Enquanto os médicos examinam os pacientes em busca de doenças, incluindo infecções do trato respiratório, diarreia aquosa grave, sarna e tuberculose, um pequeno grupo se reúne em uma coleção de tapetes do outro lado do centro, onde um conselheiro fala sobre estresse. Juntos, eles discutem o que causa o estresse, como ele está conectado a outros problemas, como insônia, e como eles e seus amigos podem lidar com isso. Em pé, o grupo inspira e expira e realiza exercícios físicos simples. O grupo está atento e alguns até revelam um sorriso; eles começam a parecer vivos.
Depois, conforme o dia de trabalho no centro de detenção de Anjila se encerra, observo desconfortavelmente quando os detidos são mandados de volta para sua cela.

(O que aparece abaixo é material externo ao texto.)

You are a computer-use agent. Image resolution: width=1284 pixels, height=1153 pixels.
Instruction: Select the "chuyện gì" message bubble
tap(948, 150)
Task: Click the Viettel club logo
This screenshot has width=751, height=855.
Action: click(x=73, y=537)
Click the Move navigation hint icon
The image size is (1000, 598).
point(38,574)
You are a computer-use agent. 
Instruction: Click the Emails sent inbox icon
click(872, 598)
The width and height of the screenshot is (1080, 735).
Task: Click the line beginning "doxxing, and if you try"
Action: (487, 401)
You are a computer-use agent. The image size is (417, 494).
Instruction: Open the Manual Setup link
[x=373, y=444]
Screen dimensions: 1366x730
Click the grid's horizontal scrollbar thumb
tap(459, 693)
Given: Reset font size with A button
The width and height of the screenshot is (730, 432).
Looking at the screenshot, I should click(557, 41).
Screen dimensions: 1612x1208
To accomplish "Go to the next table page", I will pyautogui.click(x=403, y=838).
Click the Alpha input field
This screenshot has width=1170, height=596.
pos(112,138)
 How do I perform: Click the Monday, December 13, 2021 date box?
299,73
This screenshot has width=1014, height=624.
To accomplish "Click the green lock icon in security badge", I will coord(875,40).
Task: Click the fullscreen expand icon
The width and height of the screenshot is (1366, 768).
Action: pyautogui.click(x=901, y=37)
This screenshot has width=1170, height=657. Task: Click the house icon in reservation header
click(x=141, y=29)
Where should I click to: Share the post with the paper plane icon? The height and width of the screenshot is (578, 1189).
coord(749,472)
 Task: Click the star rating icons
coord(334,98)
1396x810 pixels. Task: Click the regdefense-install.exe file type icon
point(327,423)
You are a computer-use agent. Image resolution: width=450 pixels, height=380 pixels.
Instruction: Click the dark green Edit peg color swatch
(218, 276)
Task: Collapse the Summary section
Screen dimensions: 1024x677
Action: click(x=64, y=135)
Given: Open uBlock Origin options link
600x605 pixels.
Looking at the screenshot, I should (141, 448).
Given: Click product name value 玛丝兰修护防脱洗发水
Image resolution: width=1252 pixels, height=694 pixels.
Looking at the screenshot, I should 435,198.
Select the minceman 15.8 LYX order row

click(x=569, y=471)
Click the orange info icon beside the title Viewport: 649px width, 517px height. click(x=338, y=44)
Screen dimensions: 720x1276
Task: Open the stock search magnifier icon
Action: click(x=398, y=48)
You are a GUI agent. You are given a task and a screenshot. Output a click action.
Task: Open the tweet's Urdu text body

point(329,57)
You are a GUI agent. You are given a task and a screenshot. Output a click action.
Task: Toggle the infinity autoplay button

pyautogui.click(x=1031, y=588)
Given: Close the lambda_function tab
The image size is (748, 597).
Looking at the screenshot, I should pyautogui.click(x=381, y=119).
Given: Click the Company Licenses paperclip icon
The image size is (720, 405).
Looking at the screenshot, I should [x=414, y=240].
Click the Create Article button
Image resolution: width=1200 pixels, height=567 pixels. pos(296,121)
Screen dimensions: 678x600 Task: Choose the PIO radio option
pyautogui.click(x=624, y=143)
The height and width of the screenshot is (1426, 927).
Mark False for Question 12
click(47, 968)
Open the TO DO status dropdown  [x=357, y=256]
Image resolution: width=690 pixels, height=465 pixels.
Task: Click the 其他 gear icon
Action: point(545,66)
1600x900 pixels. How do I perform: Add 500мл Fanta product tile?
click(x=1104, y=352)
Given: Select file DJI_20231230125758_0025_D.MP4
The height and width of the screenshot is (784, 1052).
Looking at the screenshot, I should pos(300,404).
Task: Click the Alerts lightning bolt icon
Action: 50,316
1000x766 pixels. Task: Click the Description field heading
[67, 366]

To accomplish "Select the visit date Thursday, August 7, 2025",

No final, as pessoas não precisam apenas de um médico, elas precisam de atenção. Elas precisam saber que alguém, em algum lugar, se preocupa com elas e as trata com a dignidade que merecem.
Em toda a Líbia, estima-se que 6.000 refugiados e migrantes estejam atualmente em centros de detenção oficiais operados pelo Ministério do Interior. Desde o início dos combates, em 4 de abril, MSF pediu à comunidade internacional que evacue os refugiados e migrantes presos perto das áreas de conflito para algum lugar onde estarão seguros – fora da Líbia. Até agora, apenas 455 pessoas foram retiradas do país, enquanto entre 300 e 400 foram interceptadas no mar, forçadas a retornar à Líbia em violação do direito internacional, e colocadas nas mesmas condições perigosas de detenção.
Sandra Miller é ex-chefe de enfermagem de MSF em Trípoli, na Líbia.